Streamlining resource governance with Lark Approval
Growth usually brings a mountain of paperwork for expenses, leave, and budgets. Lark Approval functions as a digital workflow engine that moves these requests through the organization automatically. A standout feature is “Conditional Node Logic,” which allows you to set rules like: “If an expense is over $1,000, route it to the VP; if it’s under, route it to the Manager.” This ensures that senior leadership is only interrupted for high-stakes decisions. Because these approvals are processed directly within the chat interface, the “cycle time” from request to resolution is slashed, preventing the administrative gridlock that often stalls scaling companies.
Measuring impact with Lark OKR
Scaling only works if everyone is moving in the same direction. Lark OKR functions as a strategic compass that links individual efforts to the company’s “North Star.” A key function is the “Progress Roll-up,” which automatically aggregates the completion percentages of individual tasks into a high-level Key Result. This gives executives a real-time heat map of organizational performance without requiring them to call a single status-update meeting. By making goals transparent across the entire company, you foster a culture of accountability that scales naturally as your headcount grows.
Bonus: Why having too many different apps makes growth harder
When a company starts to grow, leaders usually begin by reviewing Google Workspace pricing to determine whether the basic plan is sufficient for new hires to use email and save files. But as the team gets bigger, these basic tools often aren’t enough to keep everyone on the same page. To fix this, most businesses have started adding “patches”—like Slack for quick chats, Asana for tracking tasks, and Zoom for meetings.
The problem is that these apps are like separate islands that don’t talk to each other. As you hire more people, your team spends a large part of its day just moving information around. They might copy a customer’s request from chat and paste it into a tracker, or spend 20 minutes searching three different apps just to find one project update.

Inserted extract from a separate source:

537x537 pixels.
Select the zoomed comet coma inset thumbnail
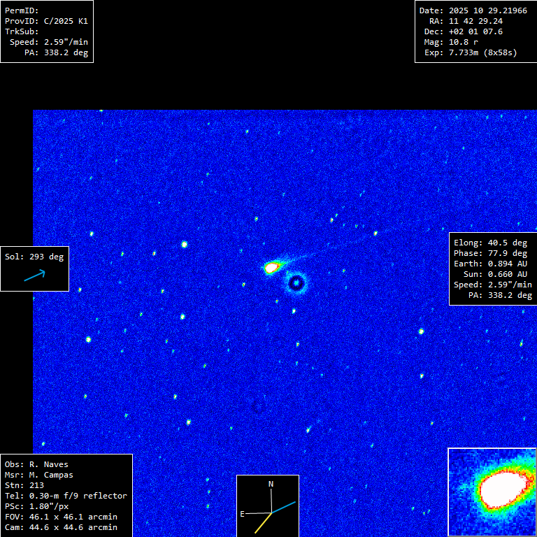pos(492,492)
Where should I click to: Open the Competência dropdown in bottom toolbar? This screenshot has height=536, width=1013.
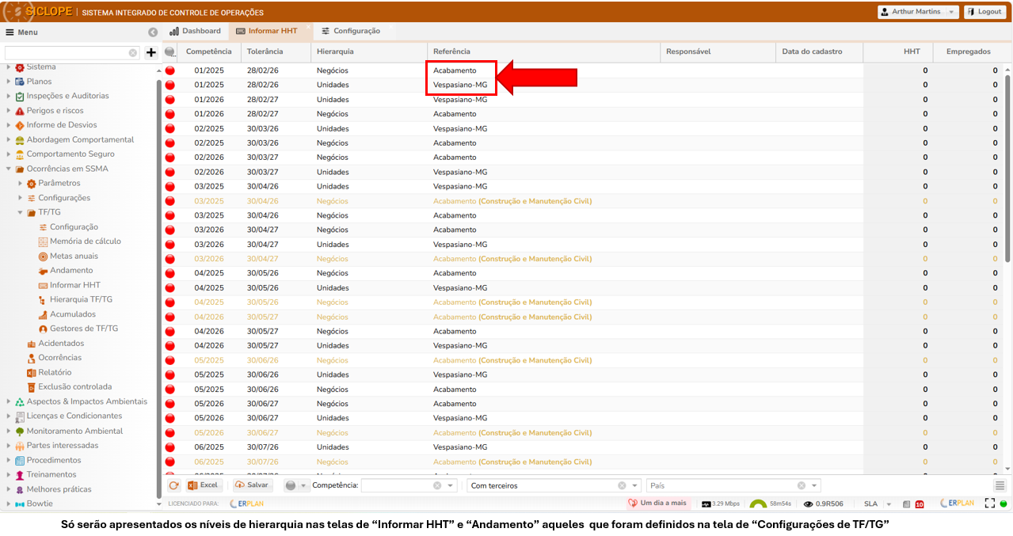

This is a “hidden tax” on your time. You aren’t just paying for several different monthly bills; you are paying for the thousands of hours your team loses acting as a “human bridge” between broken tools.
Lark stops this by putting your team’s chat, tasks, and documents in one single home. When everything lives in the same spot, you don’t have to go on a “search and rescue” mission just to see how a project is going. You aren’t just saving money on software; you are giving your managers their time back so they can focus on big-picture goals instead of babysitting their apps.
Final thoughts
Sustainable scaling is about building a system that handles complexity so your people don’t have to. The “administrative burden” isn’t a natural byproduct of growth; it is a symptom of fragmented tools and manual processes. By moving your operations into a single, synchronized environment and a modern set of productivity tools, you strip away the friction that holds back high-performance teams.
You aren’t just adding more people; you are increasing your organization’s capacity to execute, ensuring that your culture and your speed remain intact as you conquer new markets. When your data and your dialogue live together, the path from “Expanding Team” to “Increased Revenue” becomes a straight line.